Folkswitch: The Romantic Poets Meet Wyrd Folk

The romantic poets set to music and video, traditional folk songs through the looking glass

Edgar Allan Poe’s The Conqueror Worm: The play is the tragedy, ‘Man’  And its hero, the Conqueror Worm

Edgar Allan Poe’s The Conqueror Worm: The play is the tragedy, ‘Man’  And its hero, the Conqueror Worm

Poe’s The Conqueror Worm can be found in his tale Ligeia, a story of death, resurrection, opium abuse, more death and madness. The poem depicts a performance of mimes, controlled by vast, shapeless forms offstage. High above angels watch and weep, and at last an evil, formless shape crawls center stage and eats the hapless mimes, and as the curtain comes down, the title of the play, Man is revealed, and the hero, The Conqueror Worm introduced.

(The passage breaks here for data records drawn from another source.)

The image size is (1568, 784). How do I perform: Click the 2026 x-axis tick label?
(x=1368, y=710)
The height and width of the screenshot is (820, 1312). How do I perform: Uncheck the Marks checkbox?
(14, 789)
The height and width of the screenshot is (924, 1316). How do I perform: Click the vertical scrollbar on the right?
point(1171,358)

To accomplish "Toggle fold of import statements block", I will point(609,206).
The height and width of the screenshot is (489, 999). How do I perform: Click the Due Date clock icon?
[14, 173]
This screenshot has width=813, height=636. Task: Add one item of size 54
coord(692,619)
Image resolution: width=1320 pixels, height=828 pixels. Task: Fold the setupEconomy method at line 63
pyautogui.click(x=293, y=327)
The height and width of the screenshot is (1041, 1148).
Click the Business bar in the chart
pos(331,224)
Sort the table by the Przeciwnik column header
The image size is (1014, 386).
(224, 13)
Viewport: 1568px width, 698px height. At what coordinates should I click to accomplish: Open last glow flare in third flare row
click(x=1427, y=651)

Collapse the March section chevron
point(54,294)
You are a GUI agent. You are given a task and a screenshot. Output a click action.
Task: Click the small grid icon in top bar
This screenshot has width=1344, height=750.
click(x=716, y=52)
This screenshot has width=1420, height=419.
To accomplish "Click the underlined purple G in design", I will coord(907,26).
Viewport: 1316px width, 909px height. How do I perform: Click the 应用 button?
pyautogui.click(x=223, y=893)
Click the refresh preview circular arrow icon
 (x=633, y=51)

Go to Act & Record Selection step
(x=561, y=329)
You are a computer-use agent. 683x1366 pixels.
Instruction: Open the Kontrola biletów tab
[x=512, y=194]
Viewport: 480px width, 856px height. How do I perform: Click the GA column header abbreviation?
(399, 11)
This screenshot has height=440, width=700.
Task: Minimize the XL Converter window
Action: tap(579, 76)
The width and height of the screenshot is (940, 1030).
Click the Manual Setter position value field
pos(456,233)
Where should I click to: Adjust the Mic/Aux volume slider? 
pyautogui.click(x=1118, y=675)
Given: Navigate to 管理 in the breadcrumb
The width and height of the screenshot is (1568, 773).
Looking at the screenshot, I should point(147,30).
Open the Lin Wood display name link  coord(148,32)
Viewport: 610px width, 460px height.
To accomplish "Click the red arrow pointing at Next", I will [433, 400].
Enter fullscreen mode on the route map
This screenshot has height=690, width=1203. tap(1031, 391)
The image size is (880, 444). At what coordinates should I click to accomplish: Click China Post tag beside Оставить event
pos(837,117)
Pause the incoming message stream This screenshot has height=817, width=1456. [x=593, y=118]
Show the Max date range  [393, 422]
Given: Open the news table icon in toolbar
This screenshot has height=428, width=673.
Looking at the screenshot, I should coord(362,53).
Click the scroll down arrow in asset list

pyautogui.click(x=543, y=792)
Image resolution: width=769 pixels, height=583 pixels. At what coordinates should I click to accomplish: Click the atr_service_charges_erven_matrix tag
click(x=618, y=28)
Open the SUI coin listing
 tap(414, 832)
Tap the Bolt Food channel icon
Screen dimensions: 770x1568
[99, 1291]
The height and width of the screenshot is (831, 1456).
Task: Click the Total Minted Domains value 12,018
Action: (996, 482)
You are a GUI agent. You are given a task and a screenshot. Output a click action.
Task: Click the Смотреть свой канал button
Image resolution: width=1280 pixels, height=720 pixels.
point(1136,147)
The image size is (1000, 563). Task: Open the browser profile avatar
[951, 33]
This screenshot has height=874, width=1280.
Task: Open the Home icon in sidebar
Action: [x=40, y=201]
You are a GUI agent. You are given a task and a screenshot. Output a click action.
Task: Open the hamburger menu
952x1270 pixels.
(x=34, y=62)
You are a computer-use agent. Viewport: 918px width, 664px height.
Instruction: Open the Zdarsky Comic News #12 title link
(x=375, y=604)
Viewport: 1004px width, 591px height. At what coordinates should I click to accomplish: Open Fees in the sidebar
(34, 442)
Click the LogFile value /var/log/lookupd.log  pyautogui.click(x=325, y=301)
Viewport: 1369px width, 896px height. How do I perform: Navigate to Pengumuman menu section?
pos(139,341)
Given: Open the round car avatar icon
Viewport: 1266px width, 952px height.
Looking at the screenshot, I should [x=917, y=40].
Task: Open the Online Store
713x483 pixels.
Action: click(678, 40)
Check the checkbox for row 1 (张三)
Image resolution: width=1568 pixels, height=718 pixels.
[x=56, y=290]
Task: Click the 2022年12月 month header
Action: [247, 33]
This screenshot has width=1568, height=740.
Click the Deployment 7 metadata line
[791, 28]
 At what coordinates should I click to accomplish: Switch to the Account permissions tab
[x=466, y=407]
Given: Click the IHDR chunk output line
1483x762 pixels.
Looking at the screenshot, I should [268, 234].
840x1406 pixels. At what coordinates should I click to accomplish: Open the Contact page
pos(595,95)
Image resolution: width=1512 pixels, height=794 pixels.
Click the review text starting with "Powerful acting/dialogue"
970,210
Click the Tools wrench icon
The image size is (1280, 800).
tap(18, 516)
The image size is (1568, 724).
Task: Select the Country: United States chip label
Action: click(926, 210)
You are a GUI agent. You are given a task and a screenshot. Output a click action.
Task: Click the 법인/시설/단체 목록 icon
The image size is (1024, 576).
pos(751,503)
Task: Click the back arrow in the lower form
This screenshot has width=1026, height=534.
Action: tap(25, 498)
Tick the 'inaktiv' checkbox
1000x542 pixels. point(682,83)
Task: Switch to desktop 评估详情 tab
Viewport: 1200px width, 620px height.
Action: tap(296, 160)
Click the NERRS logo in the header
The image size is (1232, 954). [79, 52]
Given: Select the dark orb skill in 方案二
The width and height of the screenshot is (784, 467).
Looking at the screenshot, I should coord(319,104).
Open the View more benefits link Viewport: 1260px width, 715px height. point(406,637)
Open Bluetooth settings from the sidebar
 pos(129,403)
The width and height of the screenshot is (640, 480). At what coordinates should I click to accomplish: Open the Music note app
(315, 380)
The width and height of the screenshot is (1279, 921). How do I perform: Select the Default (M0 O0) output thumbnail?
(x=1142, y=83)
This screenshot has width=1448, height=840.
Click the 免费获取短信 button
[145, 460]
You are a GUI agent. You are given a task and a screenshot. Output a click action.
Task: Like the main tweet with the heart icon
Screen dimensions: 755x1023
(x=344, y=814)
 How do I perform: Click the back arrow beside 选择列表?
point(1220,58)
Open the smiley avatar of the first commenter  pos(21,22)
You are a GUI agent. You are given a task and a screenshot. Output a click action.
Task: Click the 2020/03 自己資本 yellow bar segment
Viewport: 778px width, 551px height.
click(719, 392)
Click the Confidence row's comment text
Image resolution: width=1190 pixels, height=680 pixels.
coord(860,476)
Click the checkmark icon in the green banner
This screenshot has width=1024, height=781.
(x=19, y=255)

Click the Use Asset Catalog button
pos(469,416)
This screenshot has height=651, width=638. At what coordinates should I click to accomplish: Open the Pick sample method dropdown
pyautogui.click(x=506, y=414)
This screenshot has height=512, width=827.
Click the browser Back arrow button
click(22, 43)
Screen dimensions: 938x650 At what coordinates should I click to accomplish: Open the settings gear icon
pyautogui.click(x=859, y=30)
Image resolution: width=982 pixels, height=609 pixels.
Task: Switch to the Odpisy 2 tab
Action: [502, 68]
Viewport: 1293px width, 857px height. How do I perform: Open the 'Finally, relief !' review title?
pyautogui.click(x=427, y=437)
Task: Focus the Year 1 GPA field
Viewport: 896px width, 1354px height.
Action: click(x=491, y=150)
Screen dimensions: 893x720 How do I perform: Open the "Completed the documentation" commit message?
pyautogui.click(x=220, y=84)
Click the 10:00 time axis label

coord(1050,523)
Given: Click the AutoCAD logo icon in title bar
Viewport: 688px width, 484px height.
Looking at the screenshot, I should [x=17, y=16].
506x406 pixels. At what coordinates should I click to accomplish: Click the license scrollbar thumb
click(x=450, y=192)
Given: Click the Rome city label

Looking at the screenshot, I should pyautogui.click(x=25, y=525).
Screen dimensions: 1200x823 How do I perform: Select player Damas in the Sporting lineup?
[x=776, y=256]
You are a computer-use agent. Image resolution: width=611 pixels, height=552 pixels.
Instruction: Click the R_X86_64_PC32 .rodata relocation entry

Poe’s mimes represent man, who given the illusion of self determination, are in fact, ruled by dark forces unseen and unstoppable. Even those deities and their minions in which we place hope, in Poe’s The Conqueror Worm are helpless to intervene. Poe proclaims we all meet the same fate, certain and hideous death, and the inevitable decomposition of what remains of us.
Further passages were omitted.